No - the price they are being sold for by Glorycloud is more than 15.5 euros per Kg when you convert the numbers.


----------



## glorycloud (Apr 24, 2019)

Sold


----------



## anachronism (Apr 24, 2019)

Fair enough. There's no accounting for buyers!


----------



## silversaddle1 (Apr 25, 2019)

Beg to differ. IRT wouldn't be paying 10 bucks a pound for them if they couldn't make money on them.


----------



## anachronism (Apr 26, 2019)

silversaddle1 said:


> Beg to differ. IRT wouldn't be paying 10 bucks a pound for them if they couldn't make money on them.

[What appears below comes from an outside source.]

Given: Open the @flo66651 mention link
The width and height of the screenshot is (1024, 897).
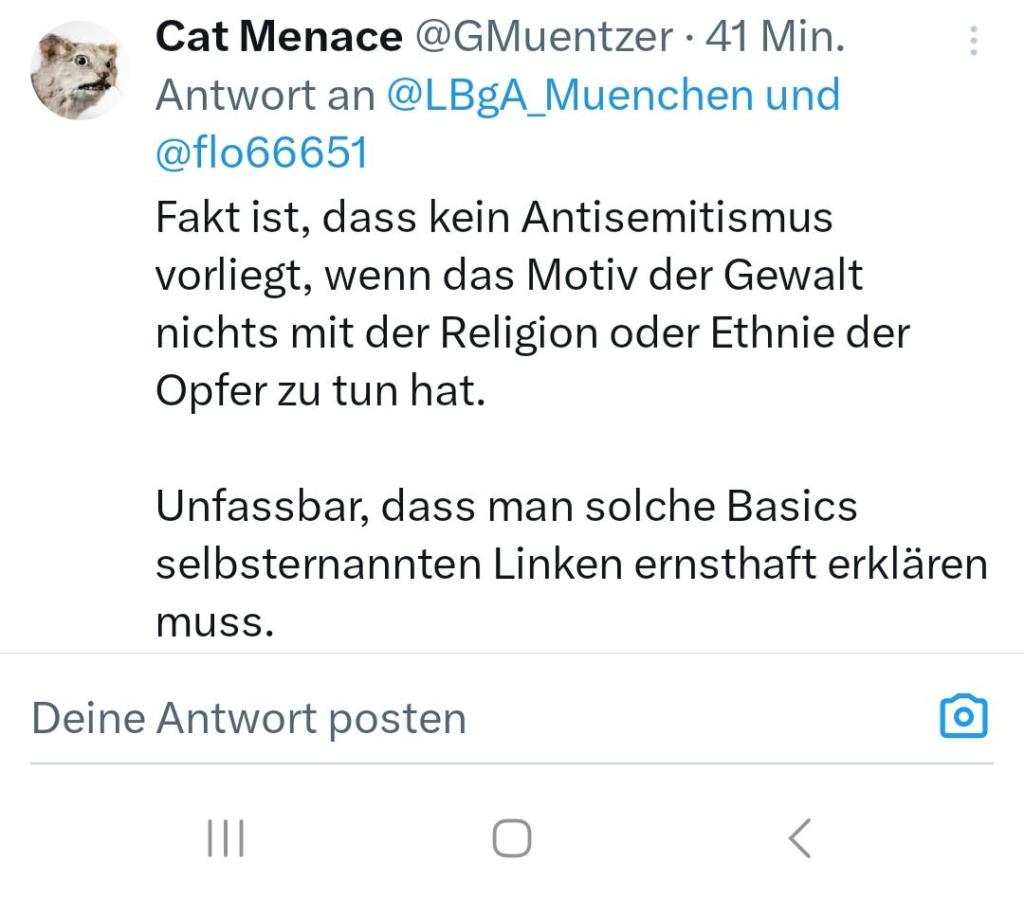Looking at the screenshot, I should 262,154.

Sure, differ away that's fine Scott. The difference being I've had tonnes of them refined in differing refineries and the hard return data doesn't support paying $10 per pound as a commercial proposition.


----------



## silversaddle1 (Apr 26, 2019)

anachronism said:


> silversaddle1 said:
> 
> 
> > Beg to differ. IRT wouldn't be paying 10 bucks a pound for them if they couldn't make money on them.
> ...


Then why are they buying them for 10 bucks a pound then?


----------



## anachronism (Apr 26, 2019)

silversaddle1 said:


> anachronism said:
> 
> 
> > silversaddle1 said:
> ...



I've absolutely no idea Scott. Those are the facts, so maybe they are happy working for a tiny tiny margin (with a bit of luck)

Edit - with the current exchange rate the price of $10 per pound is in fact higher than the average return.


----------